[start of RECORDS FOR THIS TASK]

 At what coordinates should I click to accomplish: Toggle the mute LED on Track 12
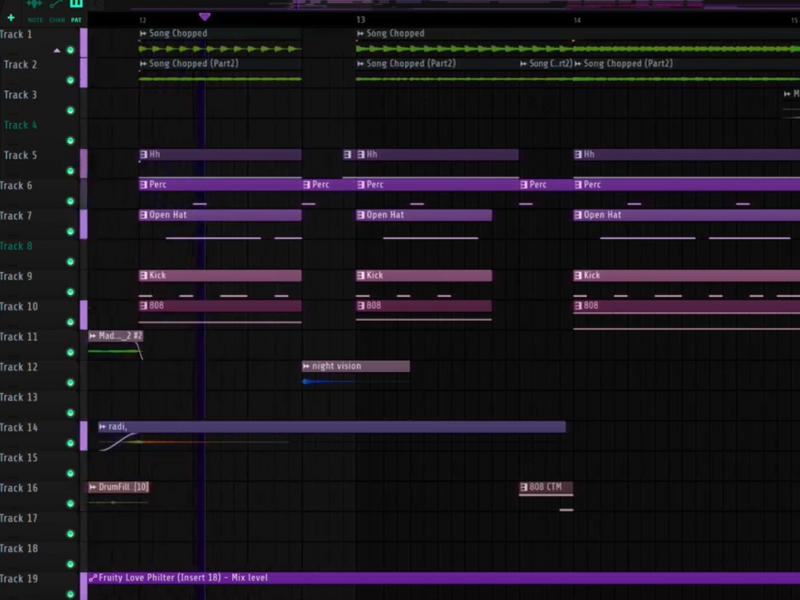point(71,382)
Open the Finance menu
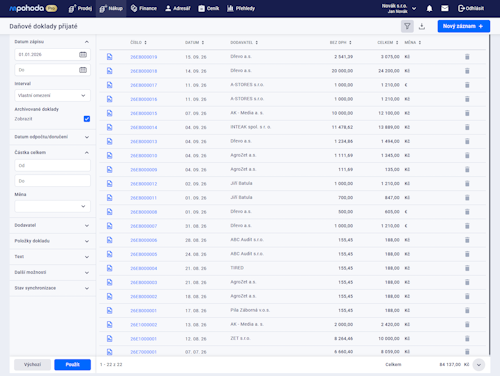Screen dimensions: 500x376 click(144, 8)
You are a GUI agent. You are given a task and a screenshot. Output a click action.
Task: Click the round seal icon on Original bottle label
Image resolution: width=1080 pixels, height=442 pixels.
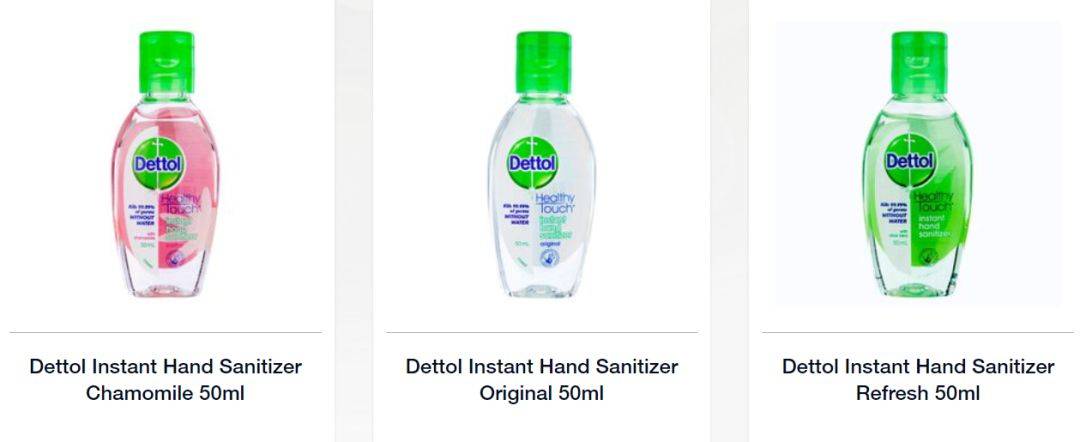[x=549, y=258]
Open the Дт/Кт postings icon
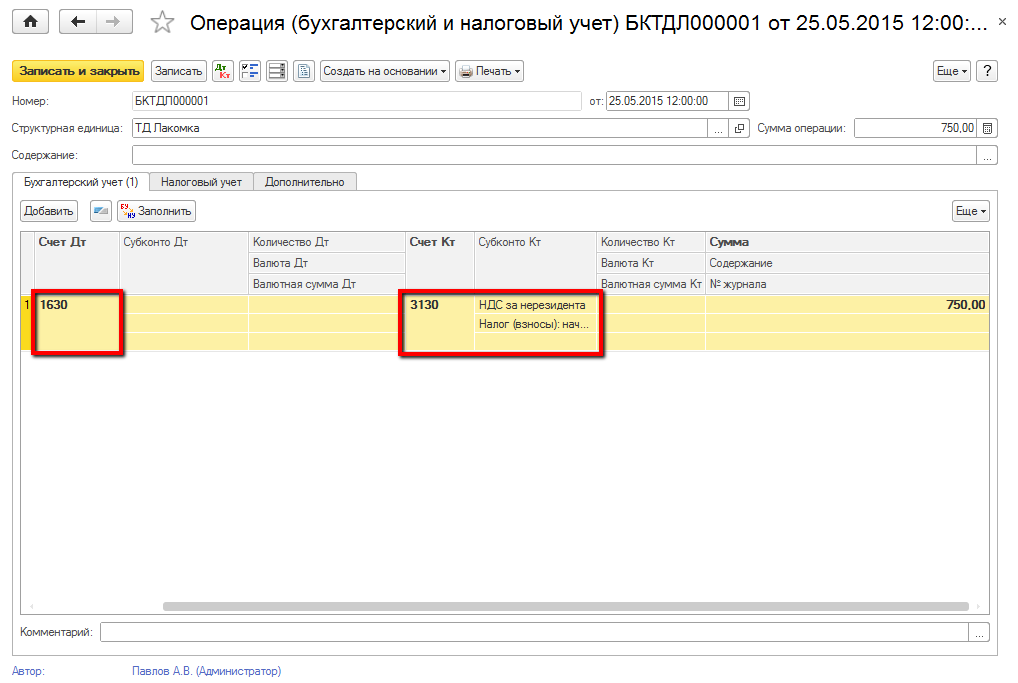Viewport: 1018px width, 683px height. 223,71
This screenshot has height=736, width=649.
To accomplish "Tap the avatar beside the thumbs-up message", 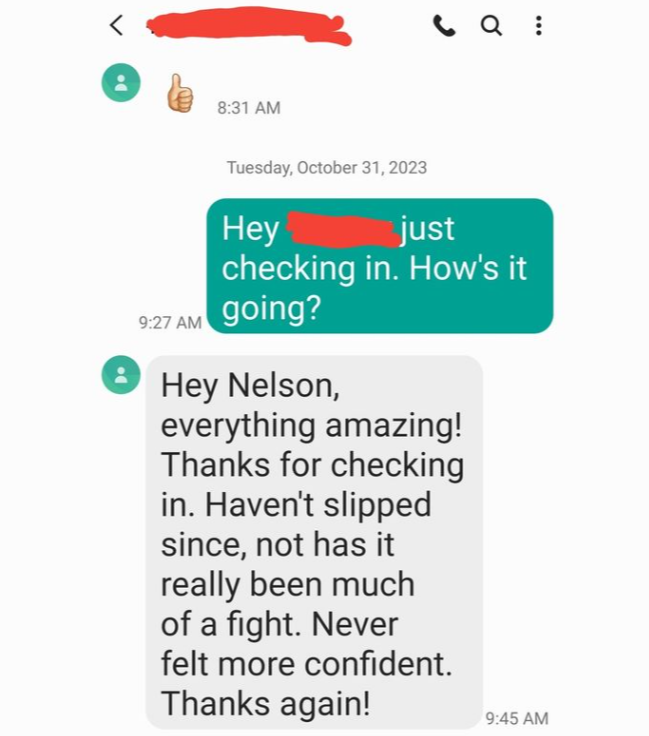I will 121,83.
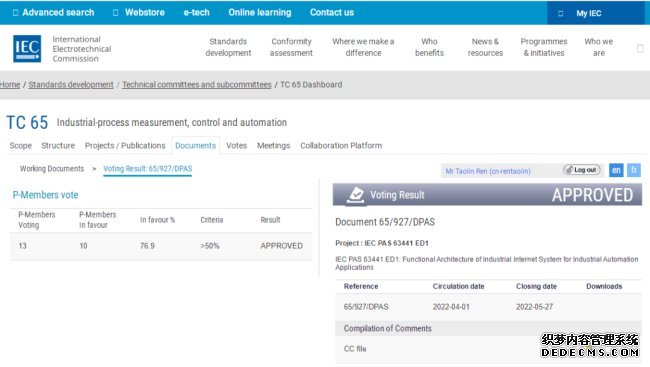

[end of RECORDS FOR THIS TASK]

#### SHORT EXERCISE
Rewrite the lines from the one with "Open the Finance menu" through the one with "[x=549, y=258]", putting "Billing" in place of "Finance" and keeping everything else the same. Leave the pictures out.

#### COMPLETE ANSWER
Open the Billing menu
Screen dimensions: 500x376 click(144, 8)
You are a GUI agent. You are given a task and a screenshot. Output a click action.
Task: Click the round seal icon on Original bottle label
Image resolution: width=1080 pixels, height=442 pixels.
[x=549, y=258]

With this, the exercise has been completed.